# ACTIVITY
Each line of the data below holding the word "blue" must be copied.

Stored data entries
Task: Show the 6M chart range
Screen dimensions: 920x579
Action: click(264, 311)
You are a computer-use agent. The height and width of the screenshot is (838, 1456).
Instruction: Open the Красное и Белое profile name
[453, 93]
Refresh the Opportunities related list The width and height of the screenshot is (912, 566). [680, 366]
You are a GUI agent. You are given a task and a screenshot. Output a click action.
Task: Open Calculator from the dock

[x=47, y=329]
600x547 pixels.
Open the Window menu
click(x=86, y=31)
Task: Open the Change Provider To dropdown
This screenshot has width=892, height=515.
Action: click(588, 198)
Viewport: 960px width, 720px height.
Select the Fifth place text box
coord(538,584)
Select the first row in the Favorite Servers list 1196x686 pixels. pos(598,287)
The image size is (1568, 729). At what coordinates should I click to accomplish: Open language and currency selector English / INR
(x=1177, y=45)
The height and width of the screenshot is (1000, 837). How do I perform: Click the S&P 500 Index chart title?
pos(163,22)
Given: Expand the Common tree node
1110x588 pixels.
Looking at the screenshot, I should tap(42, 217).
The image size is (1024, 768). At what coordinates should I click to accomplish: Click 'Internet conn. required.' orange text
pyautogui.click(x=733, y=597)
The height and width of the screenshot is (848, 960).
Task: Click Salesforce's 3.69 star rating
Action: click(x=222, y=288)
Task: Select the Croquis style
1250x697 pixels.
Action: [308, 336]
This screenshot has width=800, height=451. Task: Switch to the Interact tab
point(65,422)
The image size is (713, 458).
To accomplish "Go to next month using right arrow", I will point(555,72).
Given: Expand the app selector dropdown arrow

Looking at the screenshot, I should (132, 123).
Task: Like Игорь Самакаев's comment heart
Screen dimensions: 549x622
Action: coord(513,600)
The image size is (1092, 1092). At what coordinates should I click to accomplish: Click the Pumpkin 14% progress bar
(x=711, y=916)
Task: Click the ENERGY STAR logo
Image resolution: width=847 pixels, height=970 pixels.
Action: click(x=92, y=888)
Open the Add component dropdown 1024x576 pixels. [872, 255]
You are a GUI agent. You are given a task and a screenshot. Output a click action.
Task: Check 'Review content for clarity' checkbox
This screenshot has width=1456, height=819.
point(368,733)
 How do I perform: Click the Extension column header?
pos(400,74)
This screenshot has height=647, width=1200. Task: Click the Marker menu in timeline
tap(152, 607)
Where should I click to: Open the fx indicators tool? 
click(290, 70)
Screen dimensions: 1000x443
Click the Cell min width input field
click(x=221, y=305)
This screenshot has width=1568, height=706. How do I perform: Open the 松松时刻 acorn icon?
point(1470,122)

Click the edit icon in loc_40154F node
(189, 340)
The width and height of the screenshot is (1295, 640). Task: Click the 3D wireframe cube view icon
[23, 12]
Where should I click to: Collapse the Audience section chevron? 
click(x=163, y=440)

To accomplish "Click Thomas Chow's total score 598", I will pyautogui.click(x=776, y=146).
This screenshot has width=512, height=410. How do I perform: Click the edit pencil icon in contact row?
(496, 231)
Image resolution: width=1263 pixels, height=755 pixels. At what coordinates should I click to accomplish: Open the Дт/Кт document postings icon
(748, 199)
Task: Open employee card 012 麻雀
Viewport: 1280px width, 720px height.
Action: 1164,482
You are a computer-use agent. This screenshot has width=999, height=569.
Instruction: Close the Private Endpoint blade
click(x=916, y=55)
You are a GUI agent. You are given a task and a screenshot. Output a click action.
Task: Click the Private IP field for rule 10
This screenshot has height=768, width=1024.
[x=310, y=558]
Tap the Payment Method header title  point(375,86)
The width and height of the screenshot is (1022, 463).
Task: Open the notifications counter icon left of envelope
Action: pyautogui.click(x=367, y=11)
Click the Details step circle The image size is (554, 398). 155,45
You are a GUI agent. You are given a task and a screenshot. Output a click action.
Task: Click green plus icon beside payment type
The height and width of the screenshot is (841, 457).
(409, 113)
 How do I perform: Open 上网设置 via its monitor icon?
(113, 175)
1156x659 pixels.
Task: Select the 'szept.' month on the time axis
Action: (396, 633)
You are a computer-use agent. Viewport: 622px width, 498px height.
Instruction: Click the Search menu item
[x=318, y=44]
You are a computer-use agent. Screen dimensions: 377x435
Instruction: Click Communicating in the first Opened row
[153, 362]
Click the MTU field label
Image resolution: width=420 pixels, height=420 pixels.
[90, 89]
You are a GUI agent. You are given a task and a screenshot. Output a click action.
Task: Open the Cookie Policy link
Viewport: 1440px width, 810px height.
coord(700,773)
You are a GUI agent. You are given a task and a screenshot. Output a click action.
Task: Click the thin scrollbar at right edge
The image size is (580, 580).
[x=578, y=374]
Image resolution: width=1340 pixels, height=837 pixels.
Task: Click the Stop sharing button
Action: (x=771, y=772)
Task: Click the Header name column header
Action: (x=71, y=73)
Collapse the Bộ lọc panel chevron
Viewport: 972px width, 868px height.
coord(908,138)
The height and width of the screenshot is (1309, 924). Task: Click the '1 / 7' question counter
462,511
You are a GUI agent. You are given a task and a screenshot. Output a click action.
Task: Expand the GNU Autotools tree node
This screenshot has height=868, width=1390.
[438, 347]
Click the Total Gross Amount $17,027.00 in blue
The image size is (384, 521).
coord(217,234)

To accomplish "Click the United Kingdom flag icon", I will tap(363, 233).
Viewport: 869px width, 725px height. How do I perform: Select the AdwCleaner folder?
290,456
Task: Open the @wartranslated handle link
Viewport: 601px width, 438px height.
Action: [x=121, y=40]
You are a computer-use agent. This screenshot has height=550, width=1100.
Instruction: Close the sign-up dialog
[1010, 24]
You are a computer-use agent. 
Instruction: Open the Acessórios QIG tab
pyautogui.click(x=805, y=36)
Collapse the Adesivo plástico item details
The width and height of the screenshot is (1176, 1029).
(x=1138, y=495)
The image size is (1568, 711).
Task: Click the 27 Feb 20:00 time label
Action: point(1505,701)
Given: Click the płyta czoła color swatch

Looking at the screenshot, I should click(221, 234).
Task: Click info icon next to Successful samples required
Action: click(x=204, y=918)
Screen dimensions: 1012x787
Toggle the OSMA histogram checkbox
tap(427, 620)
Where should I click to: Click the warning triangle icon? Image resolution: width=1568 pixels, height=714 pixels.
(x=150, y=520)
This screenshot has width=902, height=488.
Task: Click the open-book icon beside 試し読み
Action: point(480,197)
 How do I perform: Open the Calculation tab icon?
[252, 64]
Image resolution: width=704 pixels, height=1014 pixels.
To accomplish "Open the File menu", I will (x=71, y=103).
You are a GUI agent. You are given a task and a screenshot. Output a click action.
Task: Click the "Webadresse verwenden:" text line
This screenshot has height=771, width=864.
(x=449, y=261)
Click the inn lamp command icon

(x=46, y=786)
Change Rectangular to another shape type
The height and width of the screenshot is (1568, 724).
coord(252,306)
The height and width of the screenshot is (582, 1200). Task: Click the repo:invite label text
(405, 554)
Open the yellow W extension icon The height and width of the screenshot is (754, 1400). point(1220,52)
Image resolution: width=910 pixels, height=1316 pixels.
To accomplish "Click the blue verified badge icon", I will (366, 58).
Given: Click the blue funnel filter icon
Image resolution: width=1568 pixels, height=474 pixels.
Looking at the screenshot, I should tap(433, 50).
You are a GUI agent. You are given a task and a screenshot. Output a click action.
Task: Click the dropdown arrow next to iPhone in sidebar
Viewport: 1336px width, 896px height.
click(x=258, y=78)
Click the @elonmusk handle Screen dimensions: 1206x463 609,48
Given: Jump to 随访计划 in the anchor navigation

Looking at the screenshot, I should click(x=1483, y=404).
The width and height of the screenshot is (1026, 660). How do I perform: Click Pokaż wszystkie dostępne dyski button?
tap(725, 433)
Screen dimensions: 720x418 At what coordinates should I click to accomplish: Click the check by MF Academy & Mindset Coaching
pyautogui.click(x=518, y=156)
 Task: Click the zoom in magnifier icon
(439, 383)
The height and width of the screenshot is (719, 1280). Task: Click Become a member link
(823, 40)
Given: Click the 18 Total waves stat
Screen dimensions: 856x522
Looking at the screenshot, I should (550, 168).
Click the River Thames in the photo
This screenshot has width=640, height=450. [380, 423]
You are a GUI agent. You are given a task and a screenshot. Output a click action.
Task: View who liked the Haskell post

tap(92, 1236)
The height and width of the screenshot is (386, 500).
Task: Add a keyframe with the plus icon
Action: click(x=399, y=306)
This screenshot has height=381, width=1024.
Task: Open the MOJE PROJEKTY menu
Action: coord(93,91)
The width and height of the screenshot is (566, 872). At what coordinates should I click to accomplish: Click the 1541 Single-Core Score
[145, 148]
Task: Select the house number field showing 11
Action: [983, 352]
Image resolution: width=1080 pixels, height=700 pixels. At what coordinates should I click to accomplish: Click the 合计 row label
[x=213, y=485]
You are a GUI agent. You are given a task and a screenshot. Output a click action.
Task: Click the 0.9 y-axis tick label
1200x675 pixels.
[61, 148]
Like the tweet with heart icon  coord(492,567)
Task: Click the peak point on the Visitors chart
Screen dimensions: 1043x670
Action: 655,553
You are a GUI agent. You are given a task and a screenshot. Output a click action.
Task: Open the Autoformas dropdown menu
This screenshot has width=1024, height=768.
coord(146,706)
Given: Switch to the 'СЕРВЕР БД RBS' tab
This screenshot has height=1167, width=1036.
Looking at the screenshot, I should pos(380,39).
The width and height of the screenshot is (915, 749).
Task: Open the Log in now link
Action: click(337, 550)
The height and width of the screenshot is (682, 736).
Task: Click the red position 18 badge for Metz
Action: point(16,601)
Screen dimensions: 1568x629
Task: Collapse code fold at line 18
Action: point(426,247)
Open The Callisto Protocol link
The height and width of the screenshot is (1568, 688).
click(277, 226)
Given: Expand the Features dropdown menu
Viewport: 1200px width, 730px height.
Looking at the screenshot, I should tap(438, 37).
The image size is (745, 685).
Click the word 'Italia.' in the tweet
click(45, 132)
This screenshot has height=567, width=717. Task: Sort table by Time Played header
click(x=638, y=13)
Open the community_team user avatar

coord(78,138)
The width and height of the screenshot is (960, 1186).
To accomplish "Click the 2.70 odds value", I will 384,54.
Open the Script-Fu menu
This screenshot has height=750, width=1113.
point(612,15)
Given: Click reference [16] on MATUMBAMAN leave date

# RESPONSE AREA
Click the Total Gross Amount $17,027.00 in blue
To accomplish "Click the blue verified badge icon", I will (366, 58).
Given: Click the blue funnel filter icon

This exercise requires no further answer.